Когда же палящая боль в левом виске, от которой полыхнул мгновенно ослепший глаз, стала невыносимой, судья судорожным движением окостеневших пальцев сбил набок напудренный парик и со всего размаха грохнул деревянным молотком по кафедре, обрывая негромкий шелест переговоров немногочисленной публики, состоящей из скучающих надзирателей, любопытной тюремной обслуги и специально привезенных свидетелей. После того, как в заседании повисла звенящая тишина, надорвано прохрипев, подвел неутешительный для подсудимого итог:

– Повесить!..

В этот миг Ефима, ранее нечувствительного к любой телесной боли, подмышкой неожиданно ожег укус блохи. Содрогнувшись с головы до ног, он вдруг очухался. В себя, распрямившись и развернув плечи, пришел другой, здравомыслящий и рассудительный Ефим, до того томившийся под спудом второй, темной половины, по наущению которой неразумное тело и совершило невиданное злодеяние.

Ударивший для него громом среди ясного неба смерный приговор, когтистой ледяной лапой болезненно сдавил сердце, намерзая тяжким комом за грудиной и, наполнив душу тоскливой безысходностью, сполз в самый низ живота. Понимая обреченность и бессмысленность запоздалого покаяния, очнувшийся Ефим все же не сдержался и прорыдал:

– Почто напрасно на смерть обрекаете, православные?! Я ж по-правде хотел, как в Писании: «Око за око…»! А вы, за это на виселицу?!.. Одумайтесь, пока не поздно!..

Сидевший на отдельной скамье рядом с присяжным поверенным представлявший сторону обвинения судебный следователь, оживившись, толкнул локтем вздрогнувшего от неожиданности соседа:

– Ну, о чем я вам говорил, Прокопий Петрович? Стоило на горизонте замаячить веревке, как душевная болезнь нашего злоумышленника чудесным образом испарилась. Глянь, как на слезу жмет. Любо-дорого… Нет, – помотал он из стороны в сторону большелобой плешивой головой, – подобным – никакого снисхождения. Для них один удел – виселица.

Как обычно, крепко перебравший накануне поверенный, и двух слов не сказавший в защиту подсудимого, лишь уныло кивал головой, во всем соглашаясь с собеседником…

Когда пара дюжих надзирателя грубо втолкнули закованного в ручные и ножные кандалы, переодетого в заношенную полосатую робу Ефима в камеру смертников, в первое мгновение ему почудилось, что он непременно задохнется. Жгучий, жестче порохового дыма выедающий глаза и ноздри смрад, исходящий от покрытых коростой тел и человеческих испражнений, усеявших осклизлые края пробитой в камне пола ямы, не в силах было развеять даже прорубленное в толще противоположной от входа стены, ничем, кроме порыжевших от ржавчины прутьев решетки не закрытое окно.

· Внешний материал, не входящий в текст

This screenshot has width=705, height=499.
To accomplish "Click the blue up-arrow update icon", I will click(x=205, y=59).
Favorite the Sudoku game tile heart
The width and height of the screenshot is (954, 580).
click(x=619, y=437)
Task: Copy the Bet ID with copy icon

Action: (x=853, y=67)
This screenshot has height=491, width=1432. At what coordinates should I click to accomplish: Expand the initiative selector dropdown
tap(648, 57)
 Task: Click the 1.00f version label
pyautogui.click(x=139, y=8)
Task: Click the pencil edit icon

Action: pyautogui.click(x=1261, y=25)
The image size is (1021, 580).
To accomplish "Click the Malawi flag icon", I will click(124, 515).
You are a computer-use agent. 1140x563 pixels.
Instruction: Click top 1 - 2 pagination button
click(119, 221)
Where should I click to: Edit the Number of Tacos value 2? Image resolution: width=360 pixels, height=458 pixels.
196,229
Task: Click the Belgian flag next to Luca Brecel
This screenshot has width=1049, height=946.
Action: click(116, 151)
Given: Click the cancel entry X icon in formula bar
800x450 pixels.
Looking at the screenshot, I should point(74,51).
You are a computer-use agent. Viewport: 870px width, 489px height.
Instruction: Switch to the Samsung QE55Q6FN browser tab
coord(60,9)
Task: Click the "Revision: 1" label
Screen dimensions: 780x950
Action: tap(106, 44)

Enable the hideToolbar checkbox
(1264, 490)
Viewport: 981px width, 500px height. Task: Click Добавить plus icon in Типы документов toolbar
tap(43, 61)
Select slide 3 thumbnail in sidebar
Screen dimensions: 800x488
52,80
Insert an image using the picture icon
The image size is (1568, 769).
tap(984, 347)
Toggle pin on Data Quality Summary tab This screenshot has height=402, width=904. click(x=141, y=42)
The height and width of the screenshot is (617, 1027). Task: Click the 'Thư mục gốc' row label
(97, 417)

Голый по пояс, бугрящийся узлами огромных мышц и лоснящийся от пота тюремный кузнец – косая сажень в плечах, стараясь дышать ртом, сноровисто замкнул на шее Ефима стальной ошейник, от которого к стене тянулась потертая цепь, намертво закрепленная в камне, и ни мгновения не мешкая, выскочил за порог. Надзиратели, тяжко пыхтящие сквозь плотную ткань прикрывающих лица рукавов, поспешили за ним вслед.

После того, как отрывисто лязгнул замок с оглушительным грохотом захлопнувшейся двери, Ефим сморгнул набежавшую слезу и, задыхаясь от невыносимого зловония, наконец, осмотрелся. Напротив и по левую руку от него были прикованы еще трое несчастных. Длина цепей как раз позволяла им только-только добраться до выгребной ямы, но никак не дотянуться друг до друга.

Полосатые рубахи, порты, и круглые шапки на обритых наголо головах узников отличались от надетых на Ефима лишь крайней степенью замызганости, – спали смертники прямо на голом полу, – а также не просыхающими темными потными кругами подмышками и на спинах. Под их ногами с отчетливым шорохом толклись бесчисленные полчища тараканов, которые соперничали за нечистоты с тучами зудящих жирных мух, тут же жадно облепивших свежее тело.